AHS ELISA (test C). (i) Antigen preparation.

N. caninum (isolate NC1) tachyzoites were cultured on Vero cells. Monolayers were maintained in 75-cm² or 162-cm² tissue culture flasks at 37°C by using Hanks minimal essential medium with l-glutamine and 5% inactivated horse serum and were passaged at 7-day intervals. The flasks were seeded with 10⁷ to 10⁹ tachyzoites. Infected cultures were inspected daily with an inverted microscope. When numerous free tachyzoites were seen in the medium and >80% of the monolayer was destroyed, the remaining cells adhering to the plastic were scraped into the culture medium by means of a rubber policeman. The suspension was then homogenized by means of a Potter-Elvehjem device, followed by filtration through a 5-μm-pore-size filter. Tachyzoites were washed twice in sterile phosphate-buffered saline (PBS) by centrifugation (for 15 min at 1,000 × g). After removal of the supernatant, the resulting pellet was resuspended in PBS. Tachyzoite concentration (10⁷ to 10⁸ parasites per ml) was estimated by using a hemocytometer. Tachyzoites were then pelleted again through a 20% sucrose cushion in PBS for 1 h at 13,000 × g at 4°C. Tachyzoite pellets were suspended in PBS containing 1% (vol/vol) Triton X-100. After overnight incubation at 4°C, sodium azide was added to a final concentration of 0.025%, and the antigen preparation was aliquoted and stored at −20°C.

(ii) ELISA technique.

Optimal ELISA concentrations for coating and conjugate concentration were determined by means of checkerboard titration. For coating, Nunc Polysorp microtiter plates were used. Determination of the cutoff value was based on the mean extinction plus 3 times the standard deviation for 50 bovine sera from herds with no history of N. caninum abortions and was further refined by using a frequency distribution of extinction values obtained by assaying N. caninum-infected herds and herds not suspected of having N. caninum infection. After assays at dilutions of 1:50, 1:100, 1:200 and 1:400, a dilution of 1:50 was chosen for test sera because optimal sensitivity was achieved at this dilution.
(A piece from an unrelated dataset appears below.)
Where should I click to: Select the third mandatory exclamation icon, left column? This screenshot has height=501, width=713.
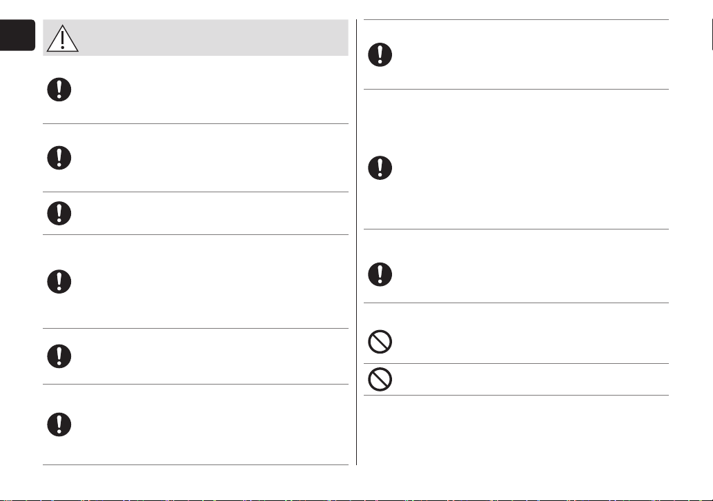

Possible cross-reactivity of the ELISA with related parasites was determined by using sera from calves experimentally infected with Toxoplasma gondii, Sarcocystis cruzi, Cryptosporidium parvum, Babesia bovis, Babesia bigemina, Babesia divergens, and Eimeria alabamensis. A transient response was found for a B. bovis-infected calf, which was sampled serially during 65 days postinfection. In one sample taken 3 weeks postinfection, this reaction was above the cutoff level of the test, but at 4 weeks postinfection it had decreased below this level. None of the other sera from these experimentally infected calves showed reactivity in the ELISA.

Categories of test sera. (i) Postabortion samples.
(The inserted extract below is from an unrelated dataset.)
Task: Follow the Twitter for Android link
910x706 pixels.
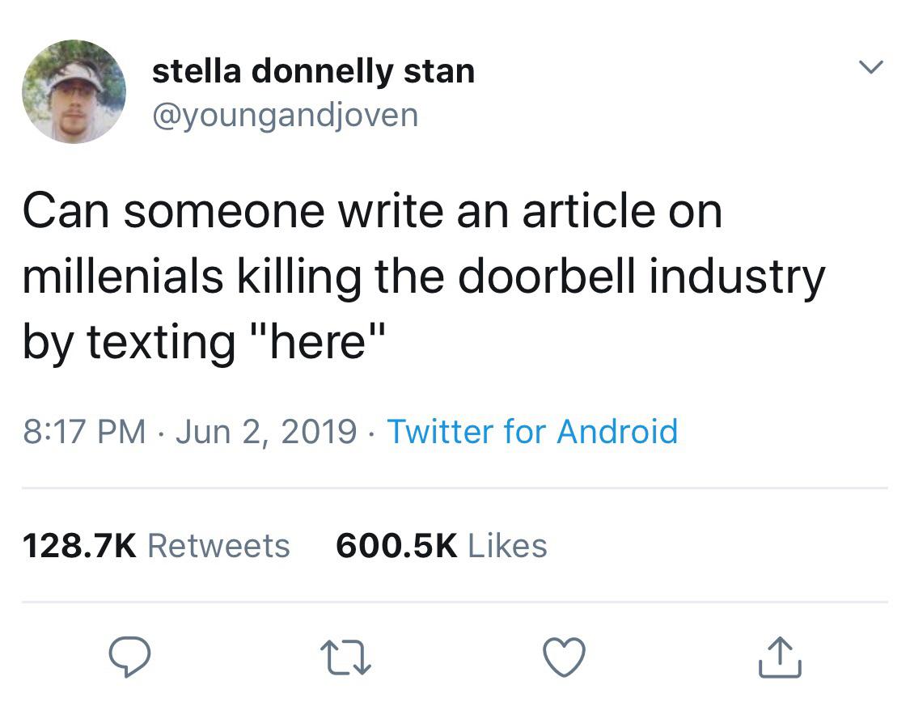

Postabortion sera were collected from 59 dairy cows which aborted fetuses with histological evidence of N. caninum infection (immunohistochemically confirmed) and from 16 cows which aborted fetuses with no histological evidence of N. caninum infection and for which other agents were identified: Actinomyces pyogenes (n = 9), Listeria monocytogenes (n = 2), Salmonella dublin (n = 2), Escherichia coli (n = 1), Chlamydia sp. (n = 1), and bovine herpesvirus 1 (n = 1). All sera were obtained from dairy farms in the northern part of the Netherlands. Sera were collected within 14 days after the abortion. All fetuses had been submitted to the laboratory of the AHS and had been examined by using a standard protocol as described previously (32).

(ii) Postpartum samples.

Precolostral blood samples were collected from 20 calves born to dams which had previously aborted N. caninum-infected fetuses. Samples were taken immediately after parturition and before nursing. In addition, blood and colostrum samples were taken from the dams.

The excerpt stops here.